● Task directions:
Scan the entries and copy each line where the word "before" is present.

● Input material:
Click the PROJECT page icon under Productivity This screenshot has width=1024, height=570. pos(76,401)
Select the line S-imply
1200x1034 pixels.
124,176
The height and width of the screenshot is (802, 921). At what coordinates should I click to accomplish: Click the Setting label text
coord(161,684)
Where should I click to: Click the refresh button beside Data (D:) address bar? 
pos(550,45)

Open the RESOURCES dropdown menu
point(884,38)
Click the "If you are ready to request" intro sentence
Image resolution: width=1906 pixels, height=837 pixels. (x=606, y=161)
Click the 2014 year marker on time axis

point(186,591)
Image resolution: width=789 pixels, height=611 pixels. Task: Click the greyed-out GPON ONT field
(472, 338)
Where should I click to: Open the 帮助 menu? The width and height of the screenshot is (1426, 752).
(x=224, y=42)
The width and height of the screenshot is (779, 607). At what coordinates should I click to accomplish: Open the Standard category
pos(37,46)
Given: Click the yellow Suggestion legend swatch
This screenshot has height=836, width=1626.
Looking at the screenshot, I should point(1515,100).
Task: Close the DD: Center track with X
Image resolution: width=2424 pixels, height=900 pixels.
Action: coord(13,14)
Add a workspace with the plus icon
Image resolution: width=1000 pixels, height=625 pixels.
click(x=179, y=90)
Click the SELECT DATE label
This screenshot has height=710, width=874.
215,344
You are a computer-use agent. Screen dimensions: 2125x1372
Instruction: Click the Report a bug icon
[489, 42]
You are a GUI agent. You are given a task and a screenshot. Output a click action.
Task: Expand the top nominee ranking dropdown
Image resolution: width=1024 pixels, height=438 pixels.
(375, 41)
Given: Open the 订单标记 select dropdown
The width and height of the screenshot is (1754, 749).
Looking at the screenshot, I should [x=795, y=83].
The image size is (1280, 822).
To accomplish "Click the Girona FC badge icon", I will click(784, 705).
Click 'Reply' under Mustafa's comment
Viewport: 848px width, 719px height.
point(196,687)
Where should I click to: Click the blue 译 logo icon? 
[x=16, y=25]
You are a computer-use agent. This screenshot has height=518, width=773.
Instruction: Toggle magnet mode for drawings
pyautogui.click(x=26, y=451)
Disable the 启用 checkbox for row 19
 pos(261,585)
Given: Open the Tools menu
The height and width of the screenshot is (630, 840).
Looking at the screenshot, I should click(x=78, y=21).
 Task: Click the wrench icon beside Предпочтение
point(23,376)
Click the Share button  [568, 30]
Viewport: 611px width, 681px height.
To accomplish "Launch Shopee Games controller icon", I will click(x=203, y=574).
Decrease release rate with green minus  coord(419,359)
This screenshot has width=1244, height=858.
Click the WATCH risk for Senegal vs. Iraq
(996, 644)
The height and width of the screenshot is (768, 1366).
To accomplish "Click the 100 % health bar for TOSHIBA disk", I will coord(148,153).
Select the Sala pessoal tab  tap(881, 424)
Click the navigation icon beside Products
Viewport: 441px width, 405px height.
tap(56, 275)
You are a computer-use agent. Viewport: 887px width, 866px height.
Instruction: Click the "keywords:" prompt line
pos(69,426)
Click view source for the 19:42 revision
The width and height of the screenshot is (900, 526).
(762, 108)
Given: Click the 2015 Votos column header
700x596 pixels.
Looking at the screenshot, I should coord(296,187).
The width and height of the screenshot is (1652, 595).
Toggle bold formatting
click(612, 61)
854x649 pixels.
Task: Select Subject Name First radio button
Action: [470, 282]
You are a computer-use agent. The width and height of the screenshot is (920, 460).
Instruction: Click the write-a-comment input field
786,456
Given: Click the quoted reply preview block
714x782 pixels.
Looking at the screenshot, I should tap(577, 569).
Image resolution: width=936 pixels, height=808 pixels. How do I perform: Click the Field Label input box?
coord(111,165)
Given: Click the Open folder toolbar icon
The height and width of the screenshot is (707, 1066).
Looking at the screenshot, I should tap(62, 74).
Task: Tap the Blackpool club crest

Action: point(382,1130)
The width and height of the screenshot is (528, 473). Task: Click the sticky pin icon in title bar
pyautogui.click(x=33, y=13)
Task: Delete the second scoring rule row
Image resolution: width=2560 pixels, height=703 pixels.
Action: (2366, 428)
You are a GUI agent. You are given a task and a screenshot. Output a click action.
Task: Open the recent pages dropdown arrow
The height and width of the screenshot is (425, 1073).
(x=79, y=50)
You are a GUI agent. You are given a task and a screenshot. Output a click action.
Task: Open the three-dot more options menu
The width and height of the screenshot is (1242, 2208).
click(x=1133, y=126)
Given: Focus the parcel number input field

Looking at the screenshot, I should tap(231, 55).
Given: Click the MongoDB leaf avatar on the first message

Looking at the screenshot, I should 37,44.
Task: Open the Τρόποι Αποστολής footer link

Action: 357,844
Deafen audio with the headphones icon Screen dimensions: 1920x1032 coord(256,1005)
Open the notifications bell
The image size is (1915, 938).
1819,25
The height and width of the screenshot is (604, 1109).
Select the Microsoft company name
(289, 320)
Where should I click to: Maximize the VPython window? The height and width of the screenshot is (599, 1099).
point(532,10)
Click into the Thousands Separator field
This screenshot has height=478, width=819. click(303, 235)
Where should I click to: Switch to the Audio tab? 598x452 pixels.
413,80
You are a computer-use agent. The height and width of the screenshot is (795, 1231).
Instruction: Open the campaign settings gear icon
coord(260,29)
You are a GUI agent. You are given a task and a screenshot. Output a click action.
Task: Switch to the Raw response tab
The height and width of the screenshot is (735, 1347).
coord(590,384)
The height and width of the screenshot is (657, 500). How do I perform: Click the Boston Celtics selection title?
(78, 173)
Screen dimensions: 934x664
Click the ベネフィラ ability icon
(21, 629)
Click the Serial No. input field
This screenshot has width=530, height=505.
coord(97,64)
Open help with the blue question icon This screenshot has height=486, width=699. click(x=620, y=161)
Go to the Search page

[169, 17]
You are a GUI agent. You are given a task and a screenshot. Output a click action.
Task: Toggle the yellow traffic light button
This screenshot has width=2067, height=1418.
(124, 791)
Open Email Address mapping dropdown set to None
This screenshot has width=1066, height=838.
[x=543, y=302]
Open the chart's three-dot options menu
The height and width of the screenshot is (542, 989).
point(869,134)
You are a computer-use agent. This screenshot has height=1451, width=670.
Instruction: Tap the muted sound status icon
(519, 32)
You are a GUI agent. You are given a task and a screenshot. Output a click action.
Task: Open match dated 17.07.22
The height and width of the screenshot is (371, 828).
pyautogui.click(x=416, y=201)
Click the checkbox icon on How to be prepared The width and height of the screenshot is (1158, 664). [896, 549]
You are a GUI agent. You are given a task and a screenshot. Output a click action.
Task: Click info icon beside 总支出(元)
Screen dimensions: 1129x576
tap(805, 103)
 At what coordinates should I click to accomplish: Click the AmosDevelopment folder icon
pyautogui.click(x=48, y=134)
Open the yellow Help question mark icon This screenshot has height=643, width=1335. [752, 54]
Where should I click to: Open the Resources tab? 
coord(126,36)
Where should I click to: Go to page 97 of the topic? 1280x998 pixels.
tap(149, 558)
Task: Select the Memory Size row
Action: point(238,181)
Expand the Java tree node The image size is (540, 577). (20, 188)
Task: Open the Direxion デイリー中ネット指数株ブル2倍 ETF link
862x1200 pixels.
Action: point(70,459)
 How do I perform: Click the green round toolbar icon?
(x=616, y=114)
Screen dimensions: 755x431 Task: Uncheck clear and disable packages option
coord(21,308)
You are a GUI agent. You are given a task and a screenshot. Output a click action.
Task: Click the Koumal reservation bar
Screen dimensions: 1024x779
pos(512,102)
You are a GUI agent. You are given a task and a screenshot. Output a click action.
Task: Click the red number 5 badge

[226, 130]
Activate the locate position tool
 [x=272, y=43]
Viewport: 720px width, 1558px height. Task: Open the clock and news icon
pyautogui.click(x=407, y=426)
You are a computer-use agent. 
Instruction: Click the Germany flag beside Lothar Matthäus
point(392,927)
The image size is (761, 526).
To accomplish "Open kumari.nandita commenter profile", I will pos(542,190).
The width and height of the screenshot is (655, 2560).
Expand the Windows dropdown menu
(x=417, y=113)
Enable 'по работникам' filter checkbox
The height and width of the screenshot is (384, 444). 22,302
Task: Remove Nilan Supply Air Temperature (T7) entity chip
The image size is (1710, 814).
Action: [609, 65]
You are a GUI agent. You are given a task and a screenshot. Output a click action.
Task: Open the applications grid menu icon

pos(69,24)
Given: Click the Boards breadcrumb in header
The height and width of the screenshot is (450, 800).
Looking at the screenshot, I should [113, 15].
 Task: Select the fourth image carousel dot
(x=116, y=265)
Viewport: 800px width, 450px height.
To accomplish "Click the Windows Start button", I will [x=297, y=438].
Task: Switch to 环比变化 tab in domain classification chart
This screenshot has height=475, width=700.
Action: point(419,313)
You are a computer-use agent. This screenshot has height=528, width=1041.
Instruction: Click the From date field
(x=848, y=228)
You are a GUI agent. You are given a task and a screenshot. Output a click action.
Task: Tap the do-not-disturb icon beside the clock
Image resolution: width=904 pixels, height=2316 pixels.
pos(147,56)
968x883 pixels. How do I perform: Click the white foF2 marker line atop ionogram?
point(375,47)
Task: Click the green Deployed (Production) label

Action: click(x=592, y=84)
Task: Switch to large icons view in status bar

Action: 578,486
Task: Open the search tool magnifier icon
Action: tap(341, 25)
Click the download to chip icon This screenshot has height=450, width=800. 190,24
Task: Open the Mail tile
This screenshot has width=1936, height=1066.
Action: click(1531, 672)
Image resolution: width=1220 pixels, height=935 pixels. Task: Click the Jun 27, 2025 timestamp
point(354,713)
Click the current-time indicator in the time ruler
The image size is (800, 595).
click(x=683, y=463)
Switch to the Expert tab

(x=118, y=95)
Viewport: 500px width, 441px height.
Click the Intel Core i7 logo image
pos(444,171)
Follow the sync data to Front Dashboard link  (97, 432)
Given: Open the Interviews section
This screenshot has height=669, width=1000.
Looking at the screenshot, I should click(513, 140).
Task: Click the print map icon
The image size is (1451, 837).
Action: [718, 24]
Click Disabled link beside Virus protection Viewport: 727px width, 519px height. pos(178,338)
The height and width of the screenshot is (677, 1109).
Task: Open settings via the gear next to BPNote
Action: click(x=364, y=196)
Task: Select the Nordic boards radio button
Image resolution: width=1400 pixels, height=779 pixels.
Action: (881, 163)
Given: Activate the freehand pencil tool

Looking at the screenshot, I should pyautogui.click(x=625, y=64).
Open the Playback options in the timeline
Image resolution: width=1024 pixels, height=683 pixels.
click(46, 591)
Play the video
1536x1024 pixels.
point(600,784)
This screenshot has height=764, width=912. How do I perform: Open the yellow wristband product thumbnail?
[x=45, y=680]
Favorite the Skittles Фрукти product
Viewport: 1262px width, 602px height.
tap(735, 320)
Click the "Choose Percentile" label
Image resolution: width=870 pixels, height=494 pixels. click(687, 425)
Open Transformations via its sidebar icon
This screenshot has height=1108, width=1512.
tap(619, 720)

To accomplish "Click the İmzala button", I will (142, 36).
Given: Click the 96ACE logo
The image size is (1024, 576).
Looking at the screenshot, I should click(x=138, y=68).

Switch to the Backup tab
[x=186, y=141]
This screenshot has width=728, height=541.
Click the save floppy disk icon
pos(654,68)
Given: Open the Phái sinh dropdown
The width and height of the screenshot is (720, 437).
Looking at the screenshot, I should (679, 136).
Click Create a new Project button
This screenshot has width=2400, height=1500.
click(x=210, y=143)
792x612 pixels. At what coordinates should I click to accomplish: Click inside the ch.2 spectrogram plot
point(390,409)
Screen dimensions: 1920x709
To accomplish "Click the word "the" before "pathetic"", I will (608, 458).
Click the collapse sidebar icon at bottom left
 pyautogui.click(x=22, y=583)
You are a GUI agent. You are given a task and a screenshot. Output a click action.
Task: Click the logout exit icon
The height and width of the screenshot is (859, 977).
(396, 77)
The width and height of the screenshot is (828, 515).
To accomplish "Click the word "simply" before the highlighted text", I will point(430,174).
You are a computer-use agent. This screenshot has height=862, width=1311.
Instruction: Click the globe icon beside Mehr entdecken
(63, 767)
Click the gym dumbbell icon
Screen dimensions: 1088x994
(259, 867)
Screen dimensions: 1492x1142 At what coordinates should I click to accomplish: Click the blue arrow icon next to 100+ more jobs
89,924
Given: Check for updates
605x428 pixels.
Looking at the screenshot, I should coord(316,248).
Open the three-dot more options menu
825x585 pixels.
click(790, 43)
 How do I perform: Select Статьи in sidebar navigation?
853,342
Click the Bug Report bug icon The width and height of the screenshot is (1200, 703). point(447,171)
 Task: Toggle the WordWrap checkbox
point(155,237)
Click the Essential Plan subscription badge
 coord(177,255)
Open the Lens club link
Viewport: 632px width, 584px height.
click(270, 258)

● Reply:
To accomplish "Click the word "the" before "pathetic"", I will (608, 458).
To accomplish "Click the word "simply" before the highlighted text", I will point(430,174).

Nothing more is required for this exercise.